The northern fulmar starts breeding at between six and twelve years old. It is monogamous, and forms long-term pair bonds. It returns to the same nest site year after year. The breeding season starts in May; however, the female has glands that store sperm to allow weeks to pass between copulation and the laying of the egg. During the breeding season adult Fulmars usually remain within 500 km of their breeding colony instead of traveling up to thousands of kilometres while searching for food.
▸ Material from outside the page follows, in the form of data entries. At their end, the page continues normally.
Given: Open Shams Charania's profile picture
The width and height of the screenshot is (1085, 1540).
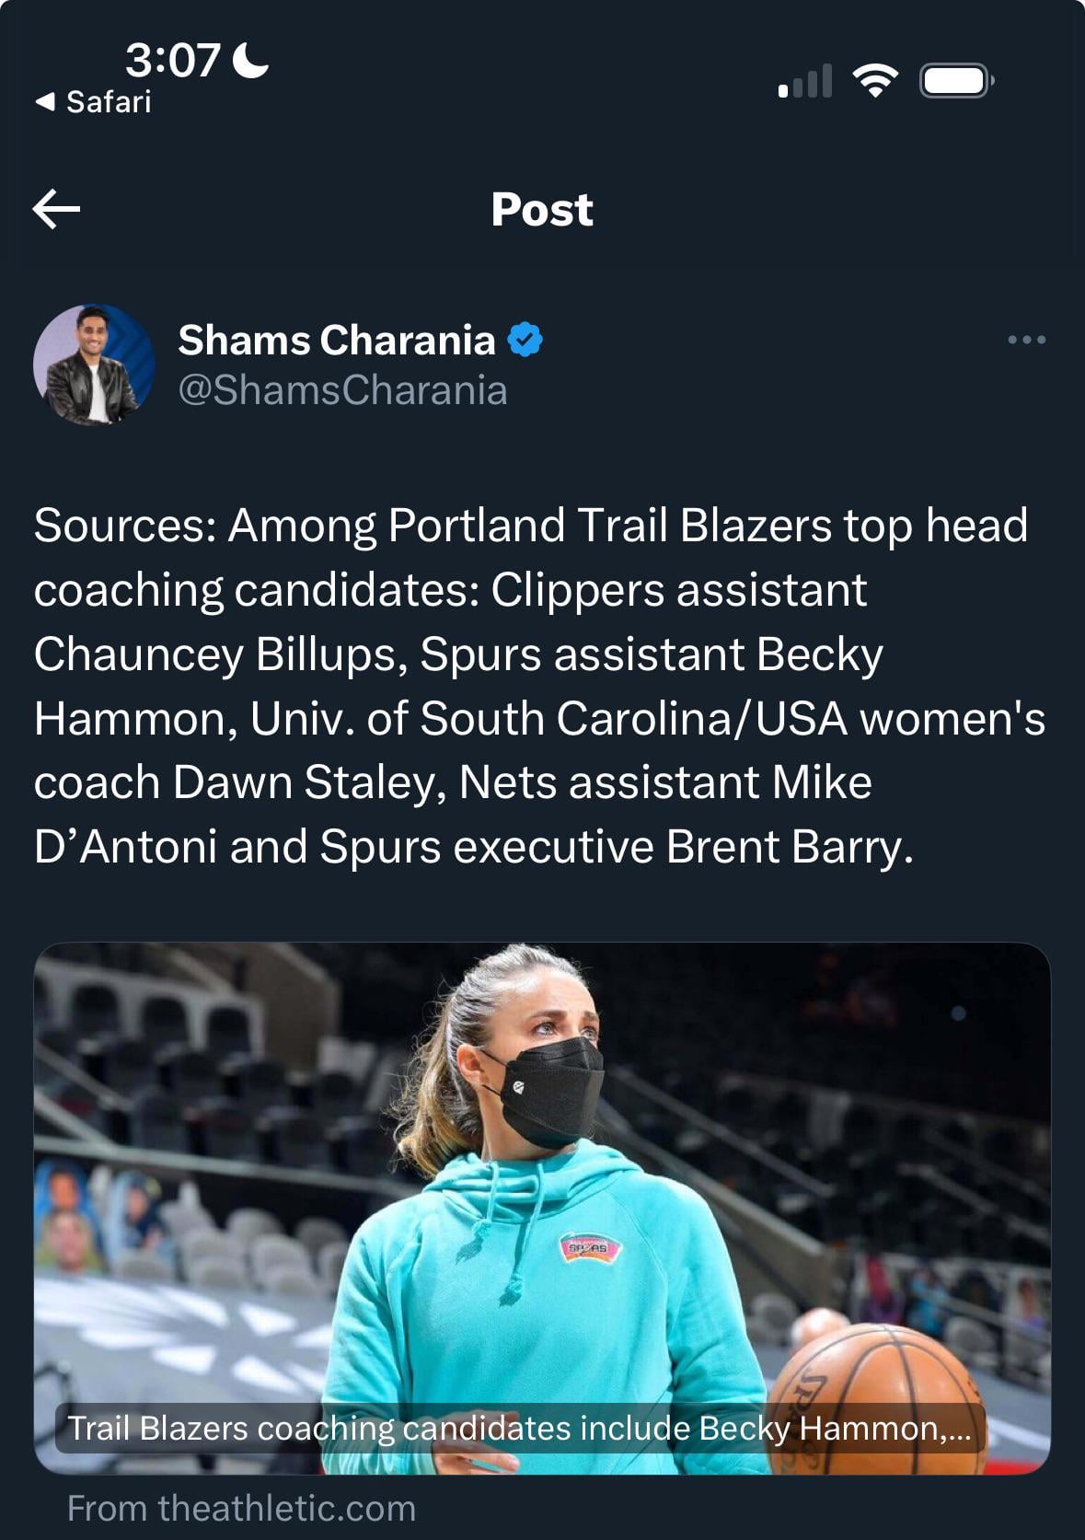Looking at the screenshot, I should click(x=93, y=365).
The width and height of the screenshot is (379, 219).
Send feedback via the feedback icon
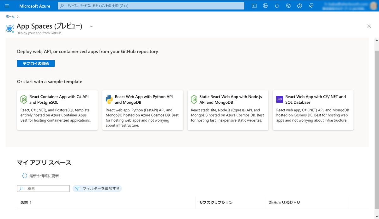point(311,5)
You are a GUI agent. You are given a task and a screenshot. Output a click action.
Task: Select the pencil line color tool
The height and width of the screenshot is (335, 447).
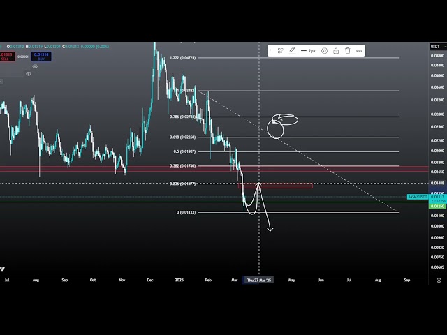click(x=292, y=51)
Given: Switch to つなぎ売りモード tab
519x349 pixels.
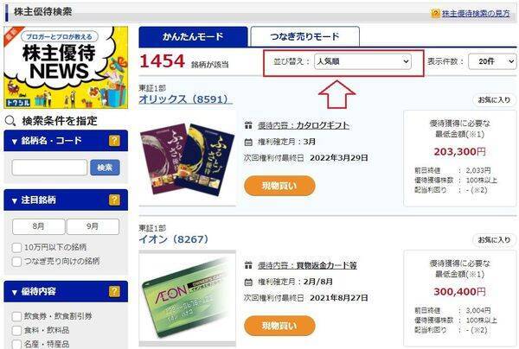Looking at the screenshot, I should point(304,36).
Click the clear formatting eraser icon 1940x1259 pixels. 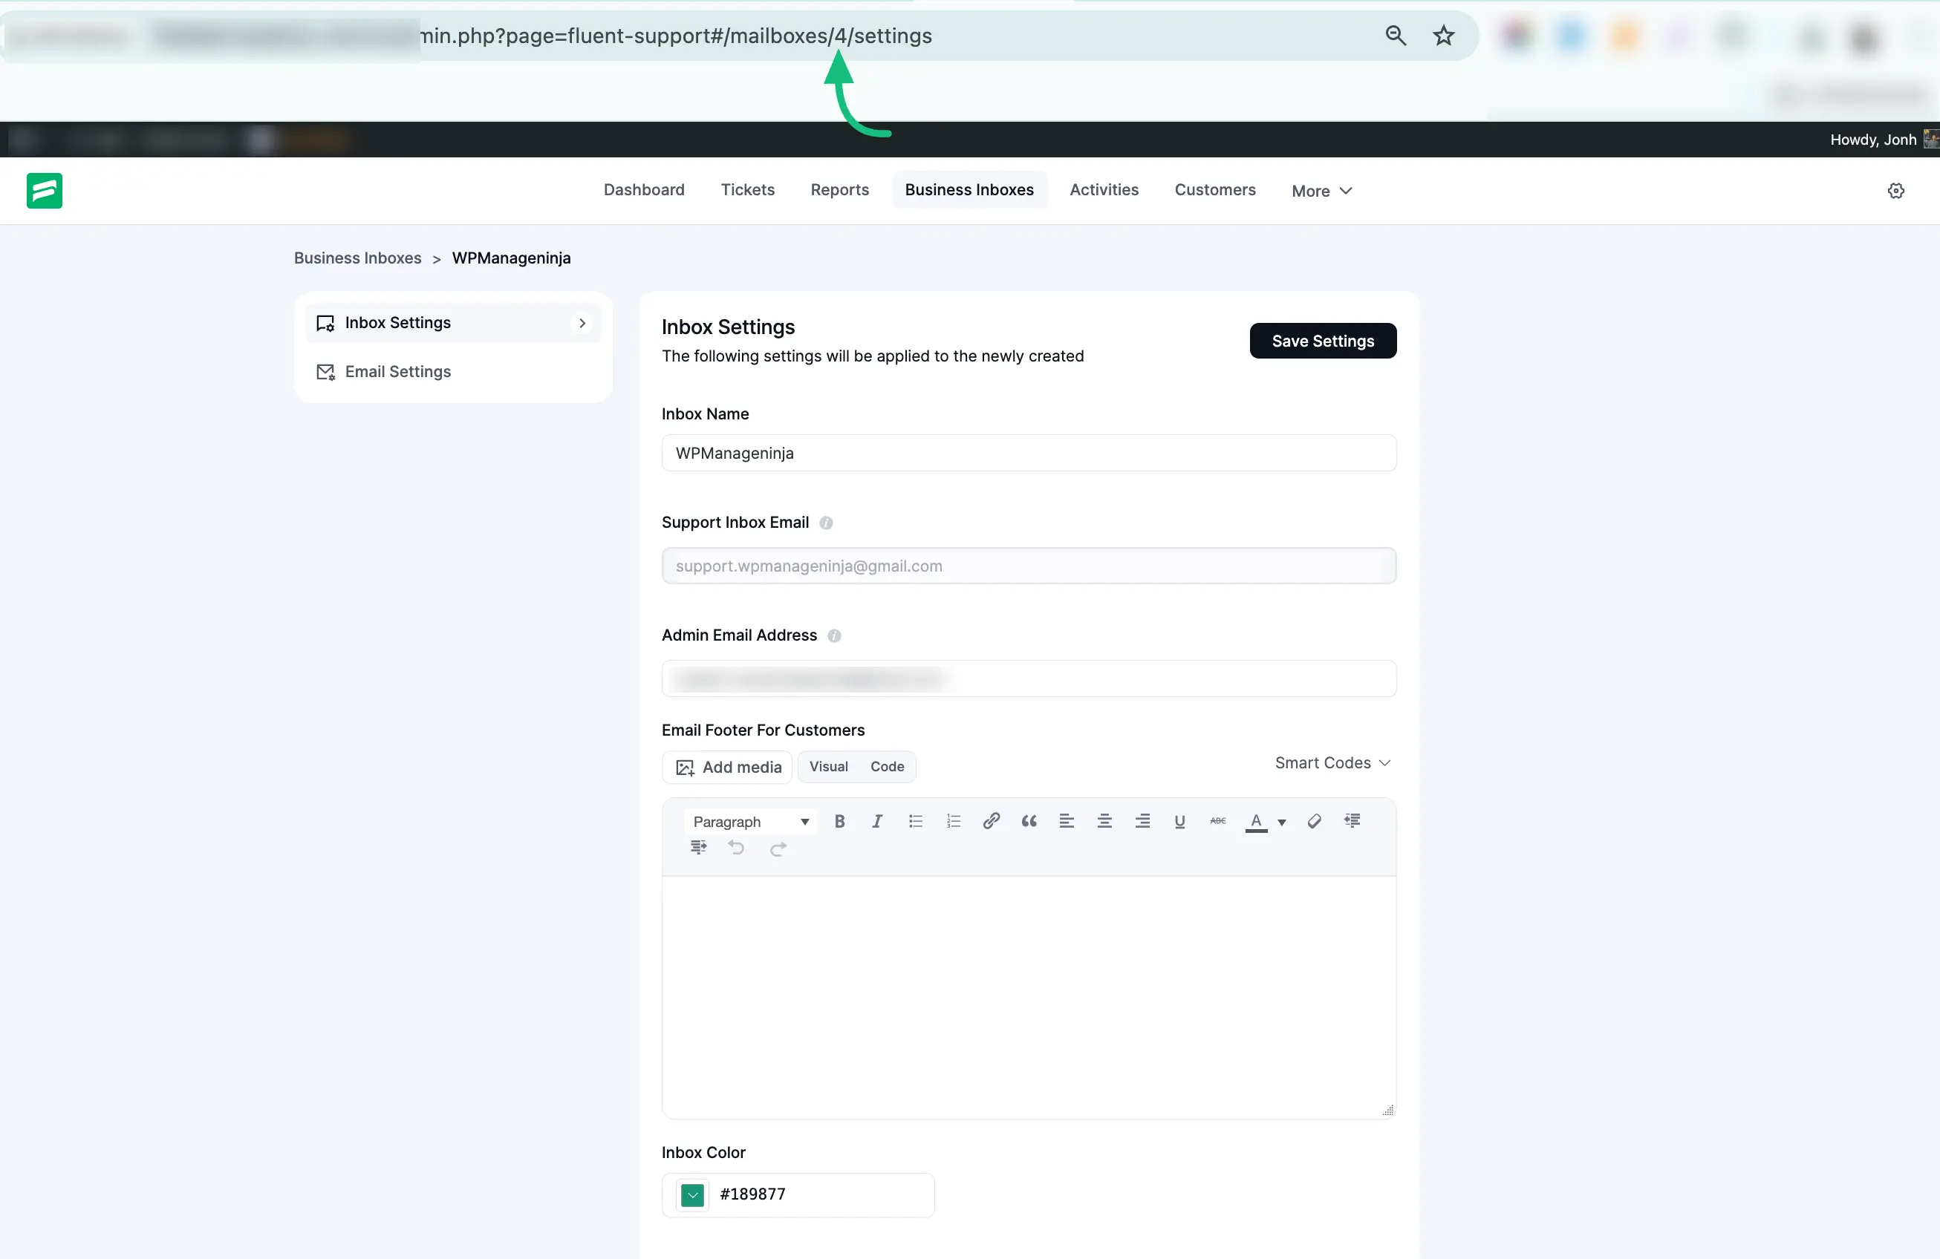1314,821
Their nest is a scrape on a grassy ledge or a saucer of vegetation on the ground, lined with softer material. The birds nest in large colonies. Recently, they have started nesting on rooftops and buildings. Both sexes are involved in the nest-building process. A single white egg, 74 × 51 mm, is incubated for a period of 50 to 54 days, by both sexes. The altricial chick is brooded for 2 weeks and fully fledges after 70 to 75 days. Again, both sexes are involved. During this period, the parents are nocturnal, and will even be inactive on well-lit nights.

===Social behaviour===
The mating ritual of this fulmar consists of the female resting on a ledge and the male landing with his bill open and his head back. He commences to wave his head side to side and up and down while calling.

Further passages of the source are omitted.